Harriet, confusa, lo miró un momento.
–Ah, solo se rompió un cristal, así que pude cambiarlo.
–Gafas rojas –la miró de arriba abajo–. No cuadran mucho con la elegancia contenida de lo demás que lleva puesto, hoy, quiero decir.
–Ah, pero hace que sea más fácil encontrarlas –una leve sonrisa torció los labios de Harriet. Por un momento pensó que él también iba a sonreír, pero su expresión siguió siendo seria. Harriet desvió la mirada.
–¿Cómo las catalogaría? –preguntó, un momento después–. No son más de una décima parte de la colección, por cierto.
–Las fotografiaría en secuencia y escribiría un resumen inicial de cada pieza. Después, cuando todas estuvieran descritas –Harriet entrelazó los dedos– seguramente las organizaría por categorías, sobre todo para localizarlas con más facilidad, y escribiría una descripción más detallada de las piezas, su estado, lo que hubiera descubierto sobre ellas, el trabajo que requeriría su restauración, etcétera. También, si su madre dejó cualquier tipo de recibo o documentación, intentaría casarla con las piezas.
–¿Cuánto cree que tardaría en hacer eso?
–Es difícil decirlo sin ver la colección completa –Harriet encogió los hombros.

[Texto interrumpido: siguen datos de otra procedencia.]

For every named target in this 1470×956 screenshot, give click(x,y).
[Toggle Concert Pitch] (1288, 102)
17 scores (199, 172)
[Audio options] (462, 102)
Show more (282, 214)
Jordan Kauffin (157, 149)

–Meses –apuntó Arthur con convicción.
–¿Era usted consciente de que tendría que alojarse aquí, señorita Livingstone? –inquirió Damien–. Estamos en el campo, y quien haga el trabajo tendría que destinar un tiempo excesivo a viajar si no viviera aquí.
–Sí, Arthur me lo explicó. Tengo entendido que hay un viejo establo que ha sido transformado en estudio y tiene un apartamento encima. Pero... –Harriet hizo una pausa– tendría los fines de semanas libres, ¿verdad?
–¿No se lo dijo Arthur? –Damien enarcó una ceja.
–Lo hizo –corroboró Harriet–, pero necesitaba comprobarlo.
–¿Algún novio al que echaría demasiado de menos? –Damien no esperó su respuesta–. Si eso va a ser un problema y va a estar pidiendo días libres para pasarlos con él...
–En absoluto –lo interrumpió Harriet.
–En absoluto, ¿significa que no estaría siempre pidiendo días libres, o que no hay novio? –inquirió Damien. Arthur tosió.
–Damien, creo que no... –empezó a decir, pero Harriet lo interrumpió.
–No importa, Arthur –se volvió hacia Damien–. Permita que le tranquilice, señor Wyatt. No hay prometido, esposo o amantes; resumiendo: no hay nadie en mi vida que pueda distraerme en ese sentido.
–Bueno, bueno –farfulló Damien–, no solo es un ejemplo a seguir en su profesión, sino también en su vida privada.
Harriet Livingstone se limitó a mirarlo pensativamente con sus ojos azul intenso; después, se dio la vuelta y encogió los hombros, como si él fuera un bicho raro al que no entendía.
«Diablos, ¿quién se cree que es?», pensó Damien Wyatt, enderezándose. «No se conforma con destrozar mi coche y lesionarme durante semanas, encima...».
Su pensamiento quedó interrumpido cuando Isabel asomó la cabeza por la puerta y les ofreció el té.
–Muchas gracias, Isabel, pero me temo que no tengo tiempo. Penny quiere que esté en casa a las cuatro –dijo Arthur tras mirar su reloj. Hizo una pausa–. ¿Qué dices tú, Harriet? Hemos venido en dos coches –le explicó a Damien.
Harriet titubeó y miró a Damien.
Él, que estaba concentrado en la esbelta y alta chica, vio que volvía a tensarse y aferraba el bolso con tanta fuerza que sus nudillos se pusieron blancos. Dijo algo que no había esperado decir.
–Si quiere una taza de té, quédese, señorita Livingstone. Además, no hemos terminado con la entrevista.
Ella titubeó y, después, le dio las gracias.